- **GIVEN EXERCISE**
Copy the records between the line containing "Task: Click the 0/1 fraction for Tackles won" and the line containing "click(297, 364)", inclusive, and leave the pictures out of your answer.

- **SUPPLIED RECORDS**
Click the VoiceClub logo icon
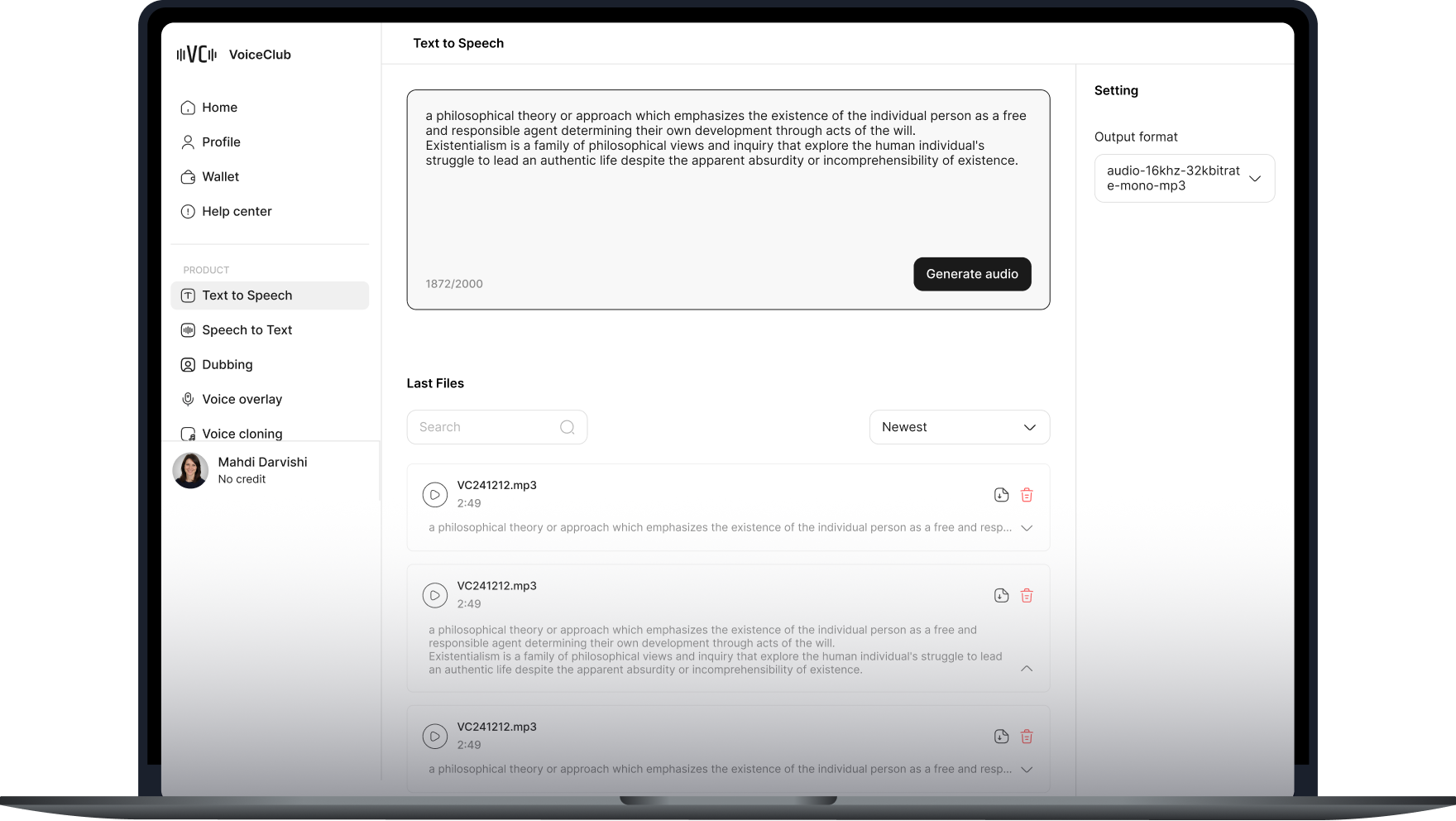 coord(196,55)
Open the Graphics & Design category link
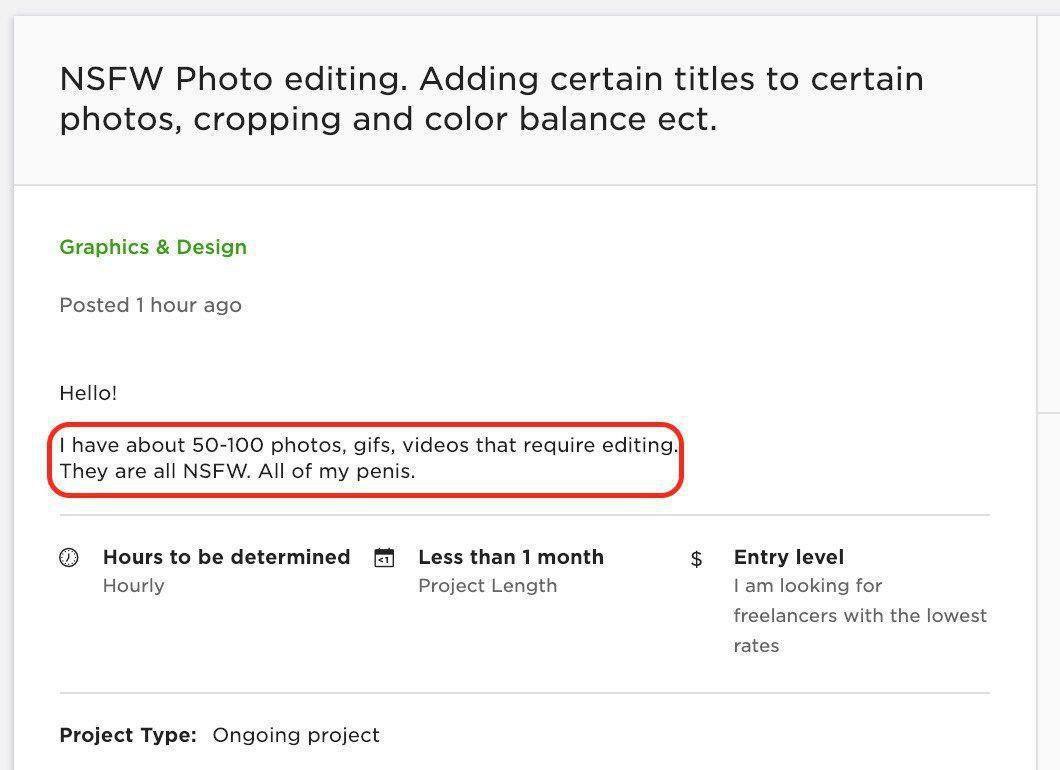The width and height of the screenshot is (1060, 770). [153, 247]
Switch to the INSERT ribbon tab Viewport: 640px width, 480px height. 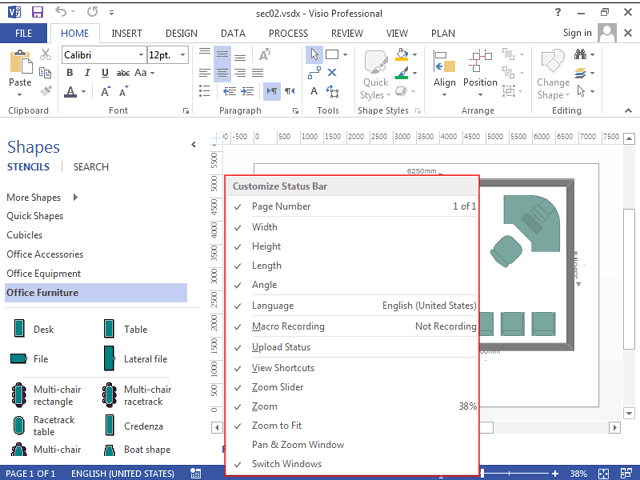click(x=127, y=33)
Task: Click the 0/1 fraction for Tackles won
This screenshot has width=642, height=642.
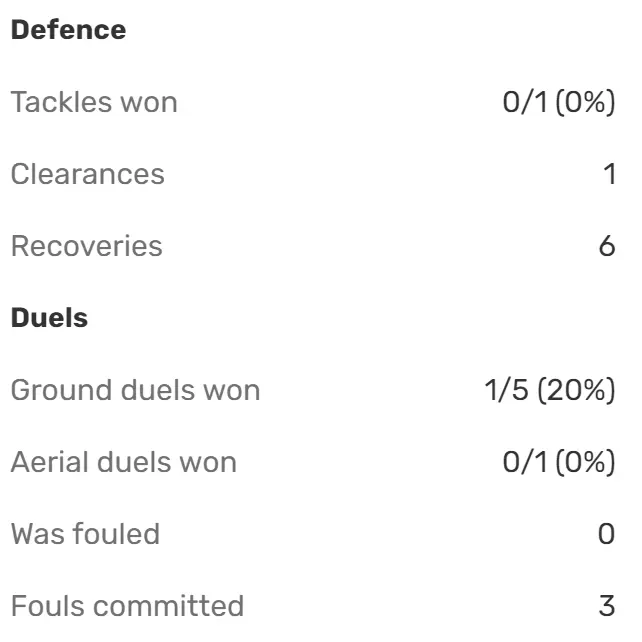Action: [520, 102]
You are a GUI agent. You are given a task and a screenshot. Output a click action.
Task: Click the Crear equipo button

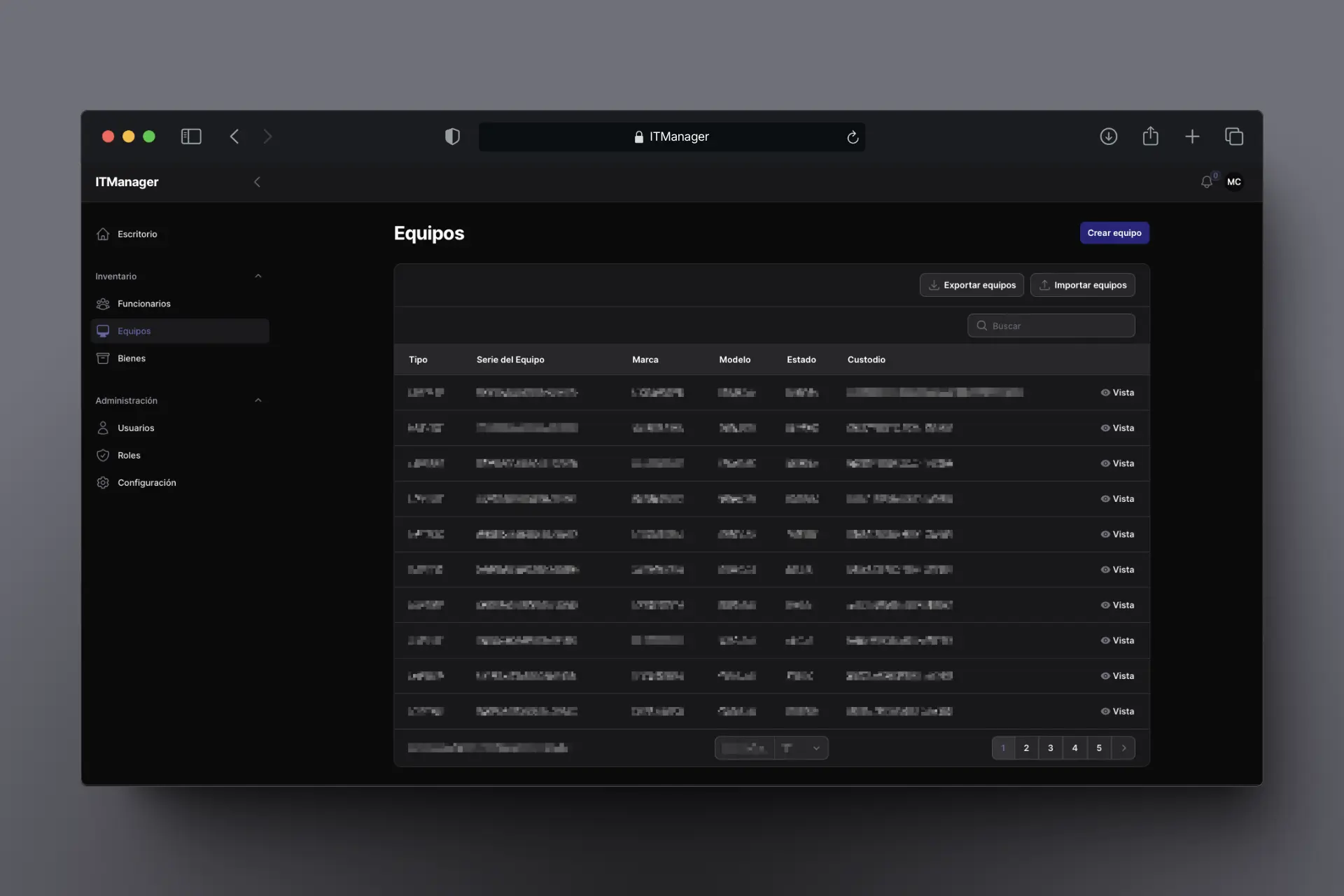point(1114,233)
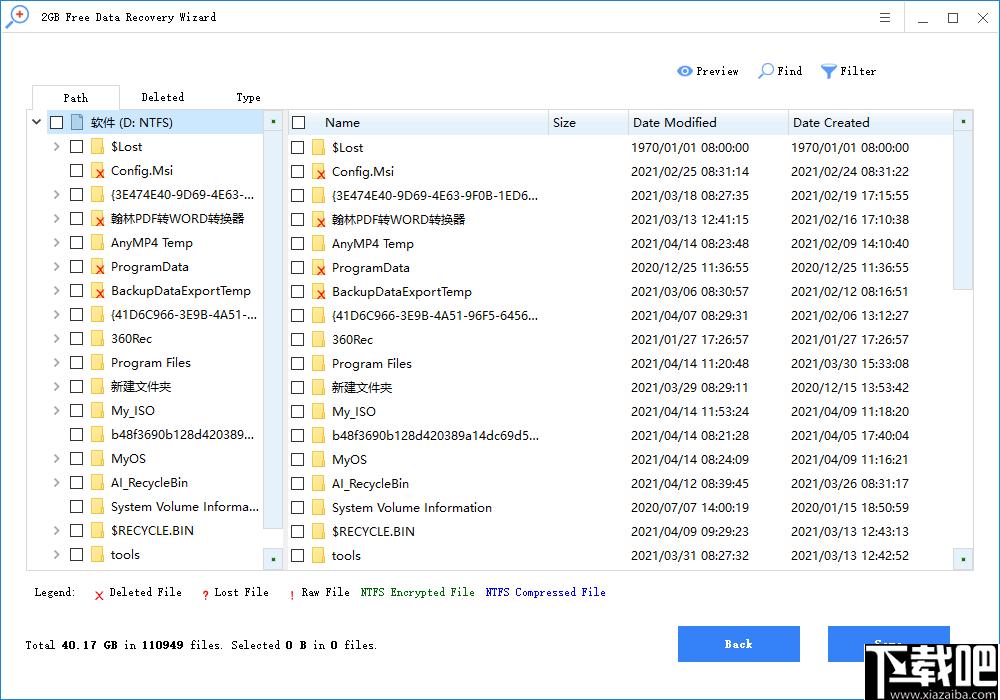Tick the Program Files checkbox in file list
Image resolution: width=1000 pixels, height=700 pixels.
click(297, 364)
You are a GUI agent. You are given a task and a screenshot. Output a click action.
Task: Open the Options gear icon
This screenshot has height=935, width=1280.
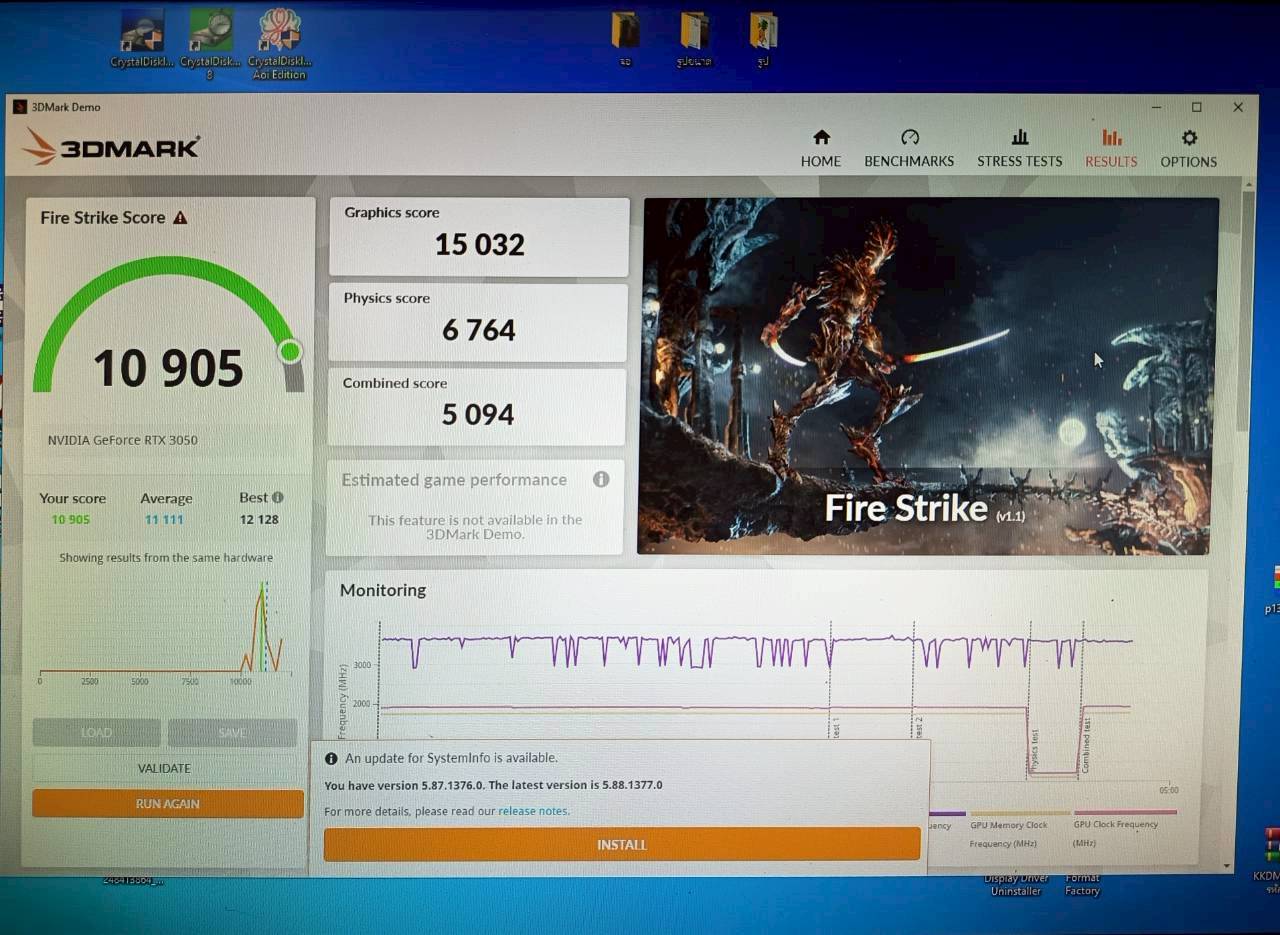pos(1188,138)
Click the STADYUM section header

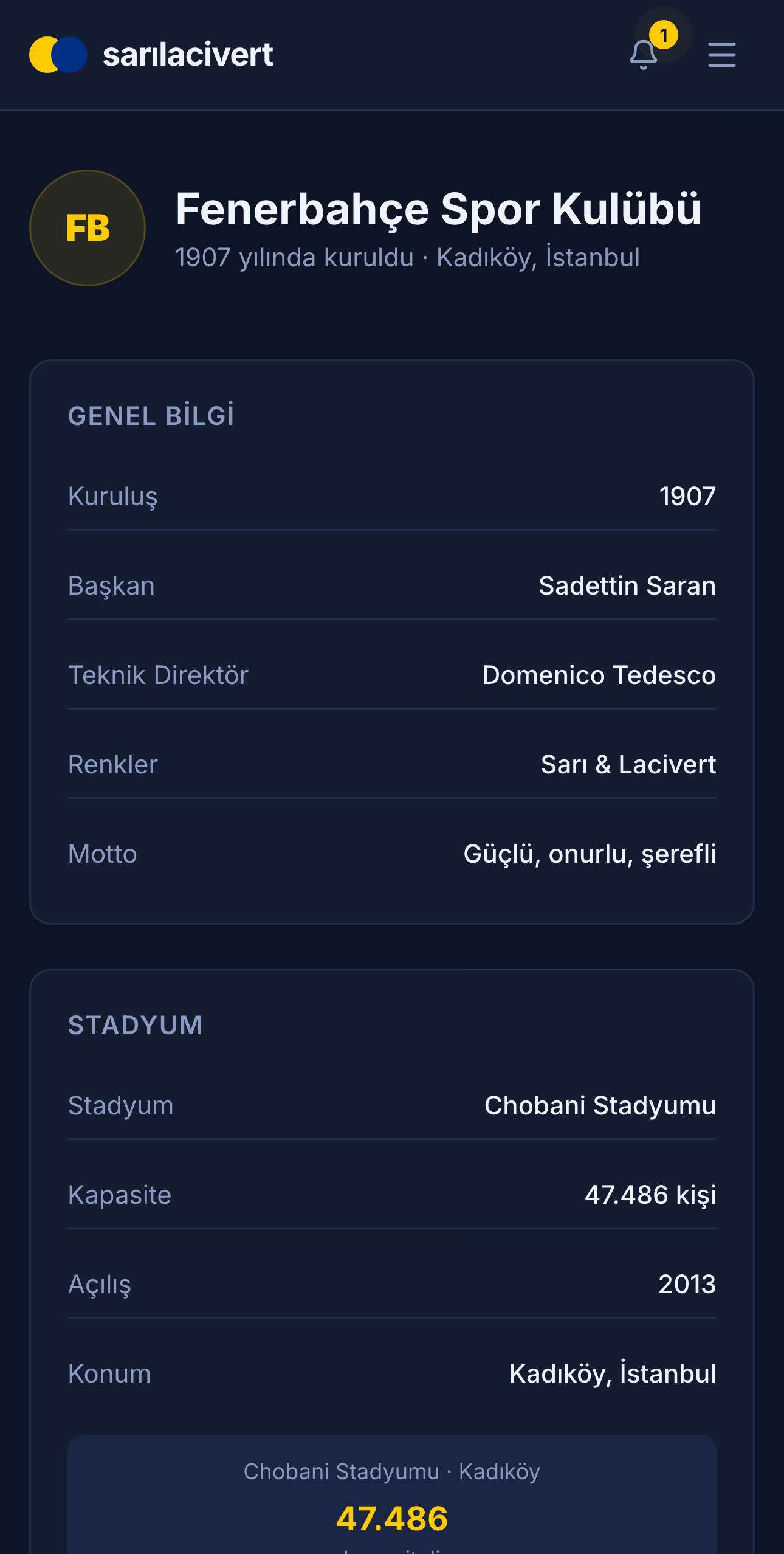click(136, 1025)
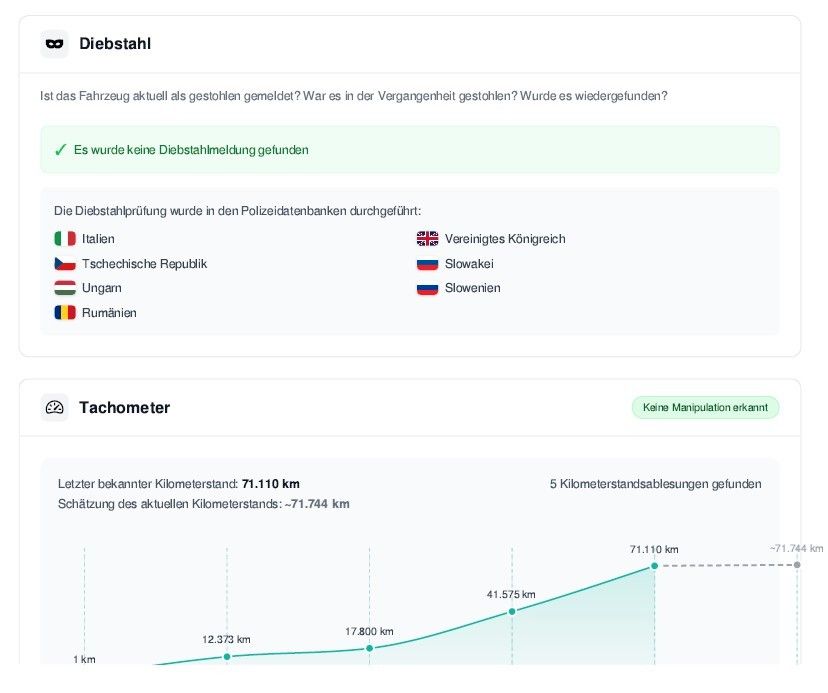Click the Tachometer section heading
The width and height of the screenshot is (828, 693).
(125, 408)
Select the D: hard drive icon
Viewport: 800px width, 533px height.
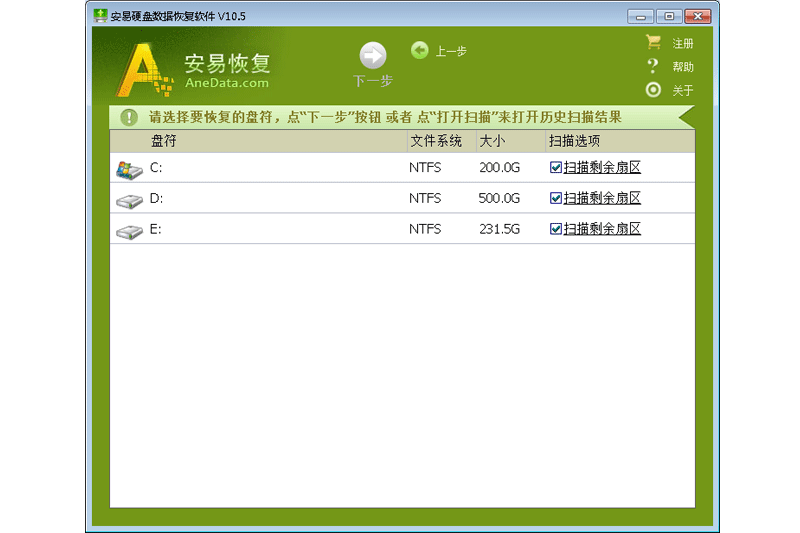point(129,199)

- **RESULT**
Task: Click the 0/1 fraction for Tackles won
This screenshot has width=642, height=642.
Action: [520, 102]
You are a GUI agent. You are given a task and a screenshot. Output a click action.
Task: Click the Crear equipo button

point(1114,233)
Tick the Program Files checkbox in file list
Image resolution: width=1000 pixels, height=700 pixels.
click(297, 364)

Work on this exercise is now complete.